Two of the posters above seem to looking at these products as a way to offload the risk of doing their own investing. They will not do that, so forget it.

The major reason is that their 'benefits' come from the deaths of your age cohort with which your money is pooled. When you are young, not enough of you are dying to provide any benefit. It is only after 65 or 70 that we start dying fast enough to provide any benefit.

In the interim before that happens, and after you buy the product, the insurance company is draining the kitty, paying out more than they are currently earning. They accept this risk knowing that soon the deaths will start piling up and they can play catch up.

When you buy an annuity any time younger than 65 they have to accept the risk of such a long, long time before breaking even, that they price the products to firmly discourage you from buying.


----------



## HaroldCrump (Jun 10, 2009)

leslie said:


> The major reason is that their 'benefits' come from the deaths of your age cohort with which your money is pooled.

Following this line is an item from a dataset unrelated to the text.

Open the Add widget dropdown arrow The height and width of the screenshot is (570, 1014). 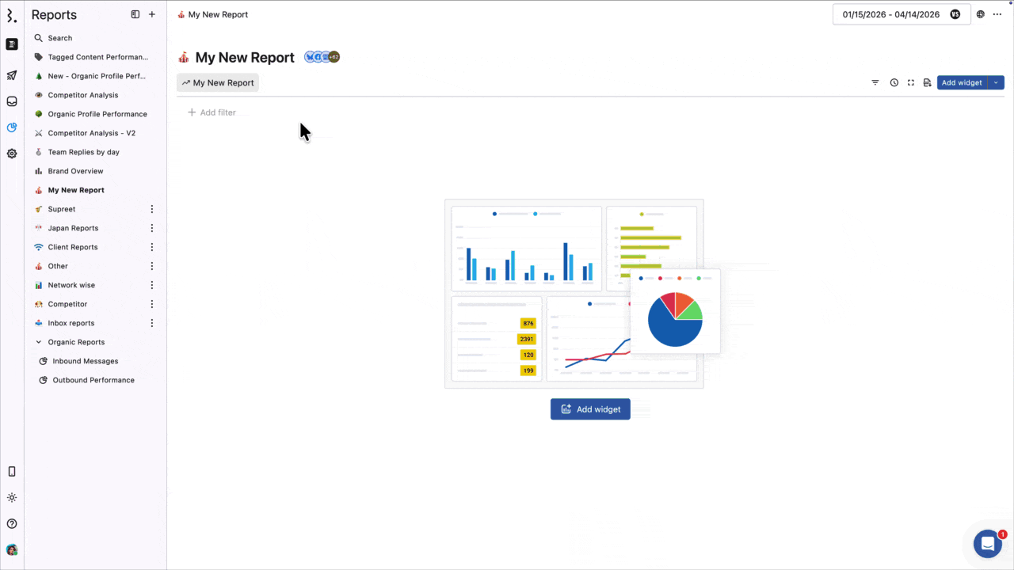[x=996, y=82]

When you are young, not enough of you are dying to provide any benefit. It is only after 65 or 70 that we start dying fast enough to provide any benefit.


I love tontine schemes.
Ah, the wonders of capitalism.


----------



## Four Pillars (Apr 5, 2009)

I checked out the Globe Investor annuity chart and the payouts are higher than I expected. Keep in mind I know very little about annuities.

For example the BMO insurance pays out $544.62 monthly on $100k for a 55 year old which is $6335 per year. This seems quite high - it's higher than 4% (4% rule) and certainly higher than any kind of conservative fixed income products available.

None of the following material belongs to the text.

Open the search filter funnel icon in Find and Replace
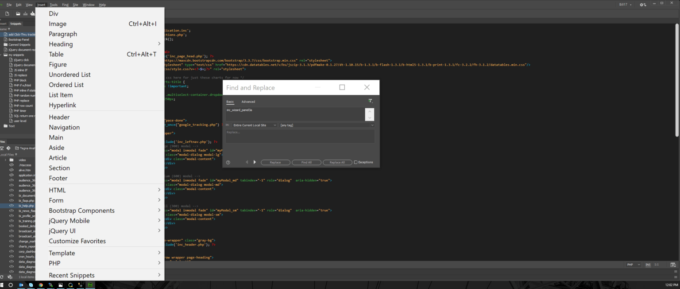This screenshot has width=680, height=289. (x=371, y=101)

Are these payments fixed payout and don't ever increase? Or am I missing something?


----------



## MoneyGal (Apr 24, 2009)

They are fixed. It is very difficult to get indexed annuity quotes (unless you work in the industry).


----------



## leslie (May 25, 2009)

The comment: (the payout is) "certainly higher than any kind of conservative fixed income products available" shows you don't understand the product yet.

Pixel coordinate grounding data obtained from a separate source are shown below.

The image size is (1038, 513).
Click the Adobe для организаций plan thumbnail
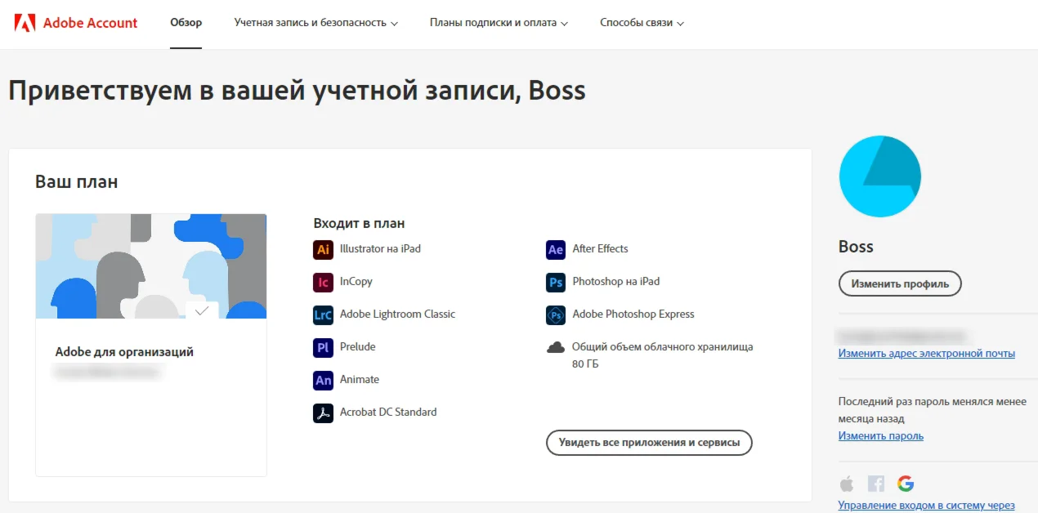151,266
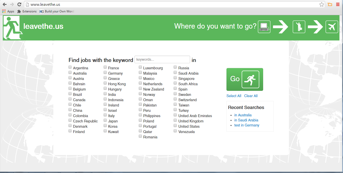Image resolution: width=343 pixels, height=173 pixels.
Task: Enable the New Zealand checkbox
Action: [x=140, y=89]
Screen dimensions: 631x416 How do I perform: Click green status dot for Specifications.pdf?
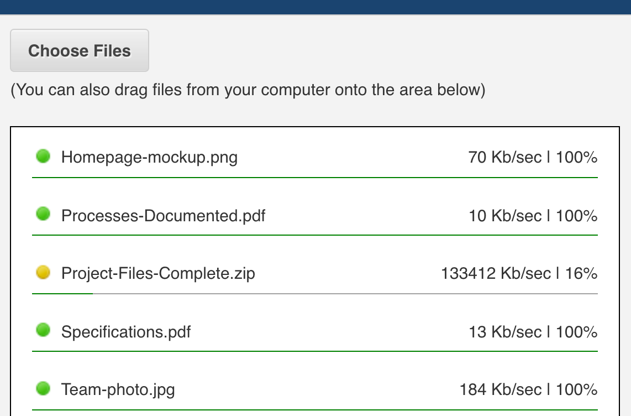[x=43, y=330]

The payments include a return of capital. You should not consider it income. Buy a financial calculator and learn to use it. Assuming you live for ...
40 years, your rate of return would be 5.6%
35.................................................5.3%
30.................................................4.8%

Of course you get longevity insurance on top of that. But still if you presume a reallllly long life span you are still only getting about 6% return. There are preferred shares that pay that amount, and keep your principal free for big expenses when sh.. happens.


----------



## Four Pillars (Apr 5, 2009)

leslie said:


> The comment: (the payout is) "certainly higher than any kind of conservative fixed income products available" shows you don't understand the product yet.
> 
> The payments include a return of capital. You should not consider it income. Buy a financial calculator and learn to use it. Assuming you live for ...
> 40 years, your rate of return would be 5.6%
> ...


Yes, I pointed out in my comment that I don't know much about annuities.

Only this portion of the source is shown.